Problem A:
List the physical sensations the essay on fishing the White River in December asks the reader to feel while resting the mind.
Problem B:
According to the essay on fishing the White River in December, why is December likely the least fished month on the river?
Problem C:
Pick up the essay on fishing the White River in December from the point where it stops, and write what comes next.

=== Text passage ===

December is likely the least fished month on the White River, not because the fishing isn’t good, but simply because there are a number of other distractions that take priority this time of year, from chasing deer and ducks, to Christmas shopping and holiday preparations, to just taking time to relax with friends and family. For the angler who appreciates peace and quiet, December may be the perfect time to show up and take advantage of the low fishing pressure.
Fishing in solitude is a different sort of experience than fishing with friends, as part of a group, or on a crowded section of river. The lack of distraction while fishing alone in an uncrowded setting opens up a range of contemplative experience, from patiently stalking sighted fish, to focusing on the subtleties of your casting stroke, to closely observing the appearance and behavior of small creatures that you painstakingly try to imitate with hook, thread, and various fibers.
Between work responsibilities, family obligations, to-do lists, planning next weekend’s vacation, worrying about what’s happening in the news, etc., there seems to be so little time, so little mental space left to simply be present in the moment, here and now. When you finally arrive at the river, the desire to catch fish is itself another distraction, another cycle on the mental treadmill that keeps your thoughts running after this or that, while satisfaction stays just out of reach. The next time you fish alone, take a moment or an hour or a day to rest your mind. Feel the water swirling around your legs, the cold air on your face, the warm sun on your back. For just a moment, let there be no problems to solve – your mind will go rushing off in search of fish soon enough.

=== Exercise data ===

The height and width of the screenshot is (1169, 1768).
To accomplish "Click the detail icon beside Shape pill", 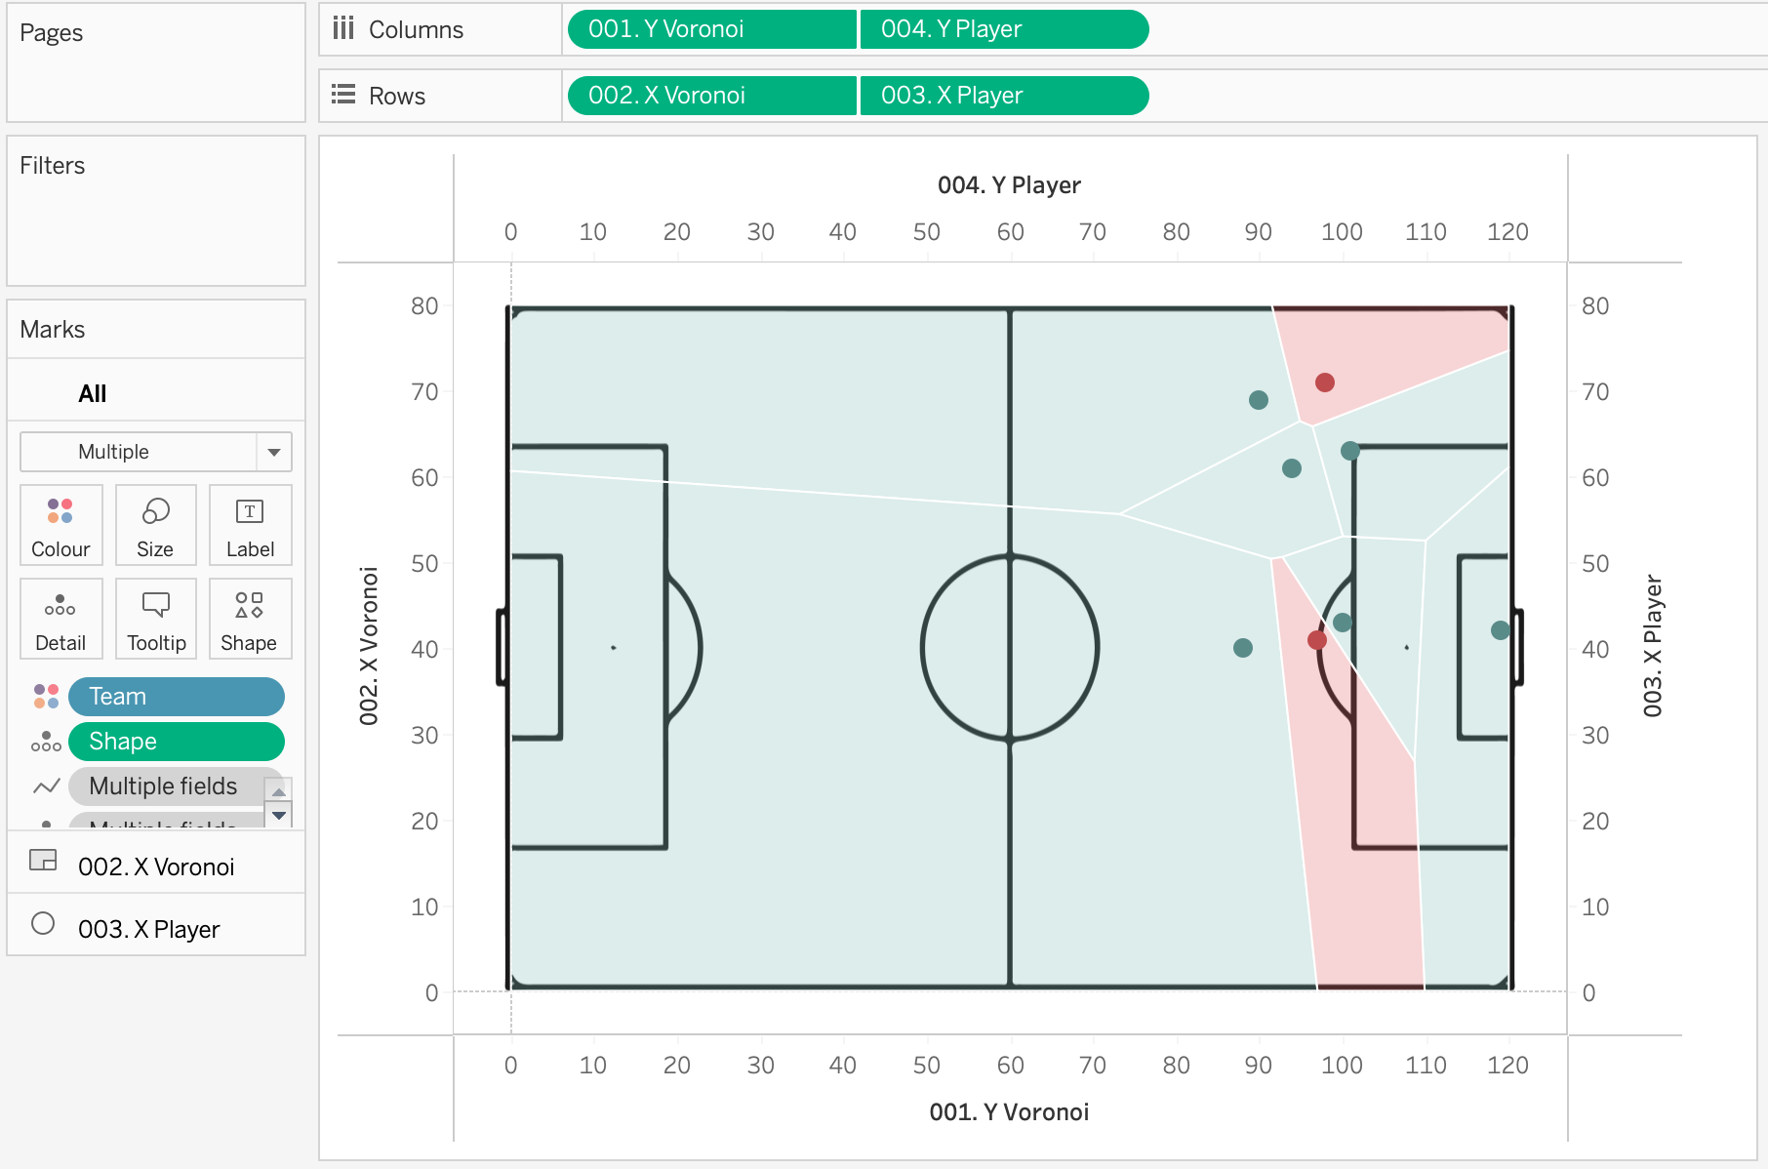I will click(x=46, y=742).
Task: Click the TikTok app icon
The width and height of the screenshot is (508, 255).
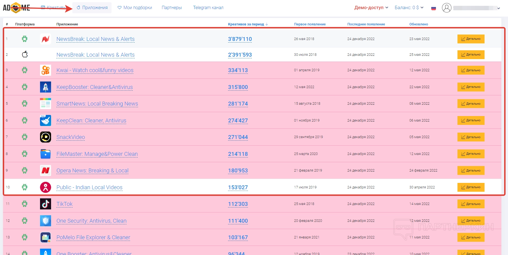Action: pyautogui.click(x=46, y=204)
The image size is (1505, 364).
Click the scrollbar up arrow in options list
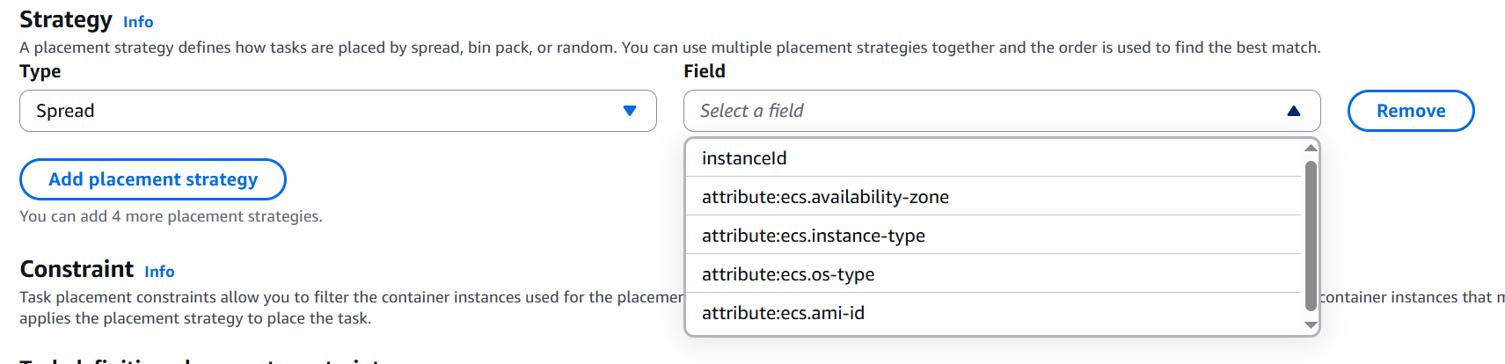click(x=1311, y=148)
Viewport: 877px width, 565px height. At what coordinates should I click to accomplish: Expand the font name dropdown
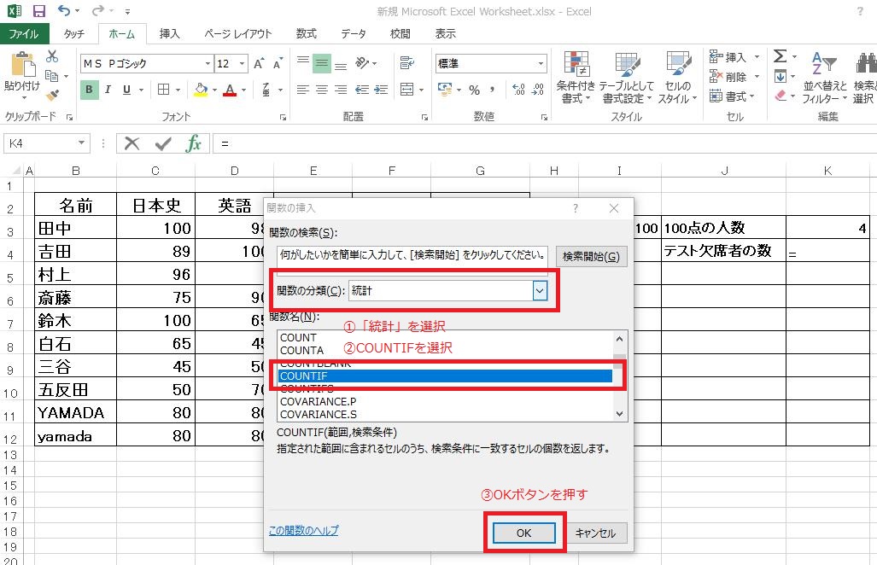[208, 64]
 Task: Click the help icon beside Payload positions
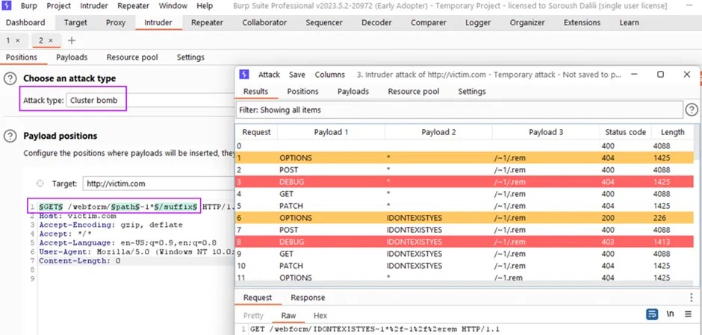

===

Answer section A:
- The water swirling around your legs
- The cold air on your face
- The warm sun on your back

Answer section B:
Many other distractions take priority at that time of year. The fishing itself is not the reason.

Answer section C:
Friday morning should be good fishing, just before a light rain starts Friday afternoon-evening. Looks like a cold and cloudy weekend, which might tempt some reclusive big browns to bite. The water has been up and down on the White, usually with a big push in the mornings and lower flow in the afternoon. Today’s projection actually calls for minimum flow on the White from 11am until dusk, and minimum flow on the Norfork from 9am forward, which would provide a great wade fishing opportunity. We’ll see if that schedule becomes a trend heading into the weekend – if so, it could be a wade fisherman’s weekend. High water is best fished by dredging worm patterns (try DW’s Prism and Dynamite worms), egg patterns, Blob flies, trailed by Dally’s Tailwater Jigs, Hare’s Ear Jigs, Rainbow Warriors, and DW Super Midges in silver or pearl. Large profile streamers (Double Deceivers, Twerking Minnows, Sluggos) might be good this weekend in the cold cloudy weather. Wade fishermen patiently waiting for their opportunities should be prepared with smaller egg patterns, smaller Hare’s Ear nymphs, Tailwater Sowbugs, Hunchback Scuds, Ruby midges, Redneck midges, Root Beer midges, and an assortment of small Wooly Buggers.